PAGETOP

神山千晶−交感風景−展

2016年9月28日 〜 2016年10月8日

Hideharu Fukasaku Gallery Roppongi

場所:東京都港区六本木7-8-9深作眼科ビル1階

TEL:03-5786-1505

FAX:03-5786-1506

このたび、Hideharu Fukasaku Gallery Roppongiでは、「神山千晶‐交感風景-展」を開催いたします。島根で生まれ育ち、多摩美術大学大学院の版画領域を卒業された作家、神山千晶氏による木版画の展覧会です。神山氏は、2015年9月に開催された第4回FEI PRINT AWARDの大賞および美術の窓賞を受賞されました。島根県の自然豊かな風景に囲まれてこそ感じることのできる「私」。
その圧倒的な存在感と自身の繋がりを見つめ直した作品のシリーズです。
交感とは、“交感(correspondence)人間と自然とのあいだに何らかの対応関係を見いだす感覚あるいは思考。

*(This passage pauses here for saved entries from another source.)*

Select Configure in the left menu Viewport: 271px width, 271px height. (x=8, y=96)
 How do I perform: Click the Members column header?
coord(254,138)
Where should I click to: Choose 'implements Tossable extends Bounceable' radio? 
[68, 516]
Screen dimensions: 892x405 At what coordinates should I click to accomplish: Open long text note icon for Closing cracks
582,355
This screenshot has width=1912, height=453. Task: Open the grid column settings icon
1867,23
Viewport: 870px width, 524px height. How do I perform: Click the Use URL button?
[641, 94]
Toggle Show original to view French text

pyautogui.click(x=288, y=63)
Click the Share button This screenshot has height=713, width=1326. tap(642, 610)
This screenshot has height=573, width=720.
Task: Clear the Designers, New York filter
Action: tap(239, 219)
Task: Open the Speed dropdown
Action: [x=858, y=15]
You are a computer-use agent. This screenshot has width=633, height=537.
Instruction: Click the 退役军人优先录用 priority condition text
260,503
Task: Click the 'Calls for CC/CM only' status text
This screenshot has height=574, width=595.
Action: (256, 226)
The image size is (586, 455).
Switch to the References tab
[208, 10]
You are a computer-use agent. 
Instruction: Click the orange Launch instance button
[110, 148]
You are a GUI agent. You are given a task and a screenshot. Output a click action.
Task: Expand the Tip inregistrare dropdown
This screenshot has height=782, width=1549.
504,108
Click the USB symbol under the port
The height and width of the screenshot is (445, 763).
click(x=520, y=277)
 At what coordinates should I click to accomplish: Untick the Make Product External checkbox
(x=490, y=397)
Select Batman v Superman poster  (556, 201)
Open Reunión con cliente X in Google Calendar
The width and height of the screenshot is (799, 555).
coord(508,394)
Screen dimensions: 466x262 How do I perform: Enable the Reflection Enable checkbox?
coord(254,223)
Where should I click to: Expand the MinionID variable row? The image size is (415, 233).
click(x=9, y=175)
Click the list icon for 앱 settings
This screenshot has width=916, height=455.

”「野田研一著/自然を感じるこころ:ネイチャーライティング入門」とのことで、作品制作における自身の感覚を次のように語っています。
「高校を卒業後9年間、島根を離れ関東で生活をした。その後、故郷の高校に就職したため、まるで9年前に飛んで戻ったような、不思議な感覚である。明確に、関東と島根では感じ方が違う。その違和感の原因を突き止めたかった。
私が「私」を認識するためには、「他者」が必要だ。他者がいるからこそ、「私」の実存を認識できる。たとえば虫や魚には「今の行動」しかなく、「私」は存在しないだろう。
関東生活での他者は「人・モノ」であった。彼らは、私とは違う意思を持つ存在であり、「交感」という感覚を持てなかった。島根に戻ったとき、私の隣にいた他者は「風景」であった。圧倒的な存在感の自然と町は、黙って私の目の前に存在していた。彼らを通じて、私は「私」を確認した。
子どもの頃は、私が口笛を吹けば風が吹き、町が揺れた。一枚の葉の葉脈が私の血管であった。確かに風景と私は交感し、繋がっていた。風景はもう一人の私である。木版を通じて、目の前の深い青緑の洪水の中から、私は私の欠片をすくい上げたい。」      
大胆かつ躍動感溢れる画面に水性木版画ならではの鮮やかな色彩をお楽しみいただける展覧会となっております。